CodeAid: Evaluating a Classroom Deployment of an LLM-based Programming Assistant that Balances Student and Educator Needs
Majeed Kazemitabaar, Runlong Ye, Xiaoning Wang, Austin Z. Henley, Paul Denny, Michelle Craig, Tovi Grossman
TL;DR
The paper tackles scalable, equitable programming education by introducing CodeAid, an LLM-based assistant that provides conceptual guidance, pseudo-code scaffolding, and targeted code annotations without exposing direct solutions. Through a 12-week deployment in a 700-student CS course, the authors collect multi-source data (8,000+ interactions, surveys, interviews) and perform thematic analyses to assess usage, answer quality, and user trust. Key contributions include four design considerations for educational AI tooling, a robust multi-faceted evaluation, and iterative system updates such as pseudo-code integration and line-level explanations. The work demonstrates that pedagogically guarded AI tools can augment learning, reduce dependence on direct solutions, and offer actionable insights for integrating AI assistants into curricula while preserving instructional integrity and equity.
Abstract
Timely, personalized feedback is essential for students learning programming. LLM-powered tools like ChatGPT offer instant support, but reveal direct answers with code, which may hinder deep conceptual engagement.

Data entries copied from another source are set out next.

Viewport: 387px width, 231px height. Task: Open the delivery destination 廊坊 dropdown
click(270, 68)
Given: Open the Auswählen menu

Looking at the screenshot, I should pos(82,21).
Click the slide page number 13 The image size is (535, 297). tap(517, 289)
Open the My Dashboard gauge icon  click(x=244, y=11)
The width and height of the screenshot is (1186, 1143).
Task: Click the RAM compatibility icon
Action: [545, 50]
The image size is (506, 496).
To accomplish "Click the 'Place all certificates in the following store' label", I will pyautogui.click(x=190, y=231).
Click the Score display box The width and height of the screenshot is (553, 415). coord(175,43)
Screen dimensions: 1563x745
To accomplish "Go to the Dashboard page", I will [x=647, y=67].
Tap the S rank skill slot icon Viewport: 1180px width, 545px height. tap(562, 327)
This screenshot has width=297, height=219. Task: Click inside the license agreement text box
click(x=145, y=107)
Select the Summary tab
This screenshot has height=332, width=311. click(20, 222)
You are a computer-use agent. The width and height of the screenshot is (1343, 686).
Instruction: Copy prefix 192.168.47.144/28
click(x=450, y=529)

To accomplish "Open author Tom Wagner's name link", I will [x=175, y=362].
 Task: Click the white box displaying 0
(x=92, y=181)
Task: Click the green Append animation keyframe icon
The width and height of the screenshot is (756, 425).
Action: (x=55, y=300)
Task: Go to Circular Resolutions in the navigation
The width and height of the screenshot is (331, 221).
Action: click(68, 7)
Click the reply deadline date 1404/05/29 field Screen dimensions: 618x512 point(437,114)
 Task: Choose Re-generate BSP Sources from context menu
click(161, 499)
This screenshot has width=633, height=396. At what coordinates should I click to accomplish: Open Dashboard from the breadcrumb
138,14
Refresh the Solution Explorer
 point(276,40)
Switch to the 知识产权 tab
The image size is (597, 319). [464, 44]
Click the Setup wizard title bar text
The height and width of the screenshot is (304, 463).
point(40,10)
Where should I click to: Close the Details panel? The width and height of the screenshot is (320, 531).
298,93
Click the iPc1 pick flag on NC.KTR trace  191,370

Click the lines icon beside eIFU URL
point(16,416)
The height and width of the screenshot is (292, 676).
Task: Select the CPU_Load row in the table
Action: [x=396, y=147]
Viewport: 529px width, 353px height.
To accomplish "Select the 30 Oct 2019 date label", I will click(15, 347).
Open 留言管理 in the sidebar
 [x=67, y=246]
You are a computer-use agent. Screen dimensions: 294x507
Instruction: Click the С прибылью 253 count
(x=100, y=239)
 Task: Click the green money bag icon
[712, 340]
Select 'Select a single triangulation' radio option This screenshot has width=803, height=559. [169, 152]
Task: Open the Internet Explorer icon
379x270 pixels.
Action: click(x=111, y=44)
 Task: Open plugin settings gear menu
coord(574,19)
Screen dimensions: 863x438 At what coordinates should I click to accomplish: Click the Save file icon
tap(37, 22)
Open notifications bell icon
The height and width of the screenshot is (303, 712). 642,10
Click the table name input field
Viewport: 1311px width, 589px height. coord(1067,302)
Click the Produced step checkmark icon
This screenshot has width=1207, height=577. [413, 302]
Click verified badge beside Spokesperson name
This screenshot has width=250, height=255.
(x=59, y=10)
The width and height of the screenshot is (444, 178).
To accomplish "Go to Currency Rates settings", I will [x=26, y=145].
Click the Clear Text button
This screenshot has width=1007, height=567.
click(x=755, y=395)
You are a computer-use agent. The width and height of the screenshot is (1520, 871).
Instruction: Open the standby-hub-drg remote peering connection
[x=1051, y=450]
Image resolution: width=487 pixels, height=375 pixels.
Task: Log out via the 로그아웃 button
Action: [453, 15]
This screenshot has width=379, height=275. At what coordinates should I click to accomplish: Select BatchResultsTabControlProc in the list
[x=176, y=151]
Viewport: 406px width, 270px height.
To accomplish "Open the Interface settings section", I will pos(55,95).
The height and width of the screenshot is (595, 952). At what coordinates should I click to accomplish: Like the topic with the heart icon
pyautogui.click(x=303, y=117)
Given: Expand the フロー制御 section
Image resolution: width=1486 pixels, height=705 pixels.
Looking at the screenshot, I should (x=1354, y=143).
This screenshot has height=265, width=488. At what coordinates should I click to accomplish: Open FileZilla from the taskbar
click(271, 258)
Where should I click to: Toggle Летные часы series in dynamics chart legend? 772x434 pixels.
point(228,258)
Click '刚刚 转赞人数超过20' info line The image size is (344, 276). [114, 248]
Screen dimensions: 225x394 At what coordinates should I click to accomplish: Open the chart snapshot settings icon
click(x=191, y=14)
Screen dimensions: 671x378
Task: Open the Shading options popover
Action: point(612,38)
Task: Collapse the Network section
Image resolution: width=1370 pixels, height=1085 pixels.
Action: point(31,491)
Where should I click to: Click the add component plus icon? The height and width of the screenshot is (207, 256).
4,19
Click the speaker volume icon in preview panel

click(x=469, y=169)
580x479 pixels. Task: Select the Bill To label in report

We developed CodeAid, an LLM-powered programming assistant delivering helpful, technically correct responses, without revealing code solutions. CodeAid answers conceptual questions, generates pseudo-code with line-by-line explanations, and annotates student's incorrect code with fix suggestions. We deployed CodeAid in a programming class of 700 students for a 12-week semester. A thematic analysis of 8,000 usages of CodeAid was performed, further enriched by weekly surveys, and 22 student interviews. We then interviewed eight programming educators to gain further insights. Our findings reveal four design considerations for future educational AI assistants: D1) exploiting AI's unique benefits; D2) simplifying query formulation while promoting cognitive engagement; D3) avoiding direct responses while encouraging motivated learning; and D4) maintaining transparency and control for students to asses and steer AI responses.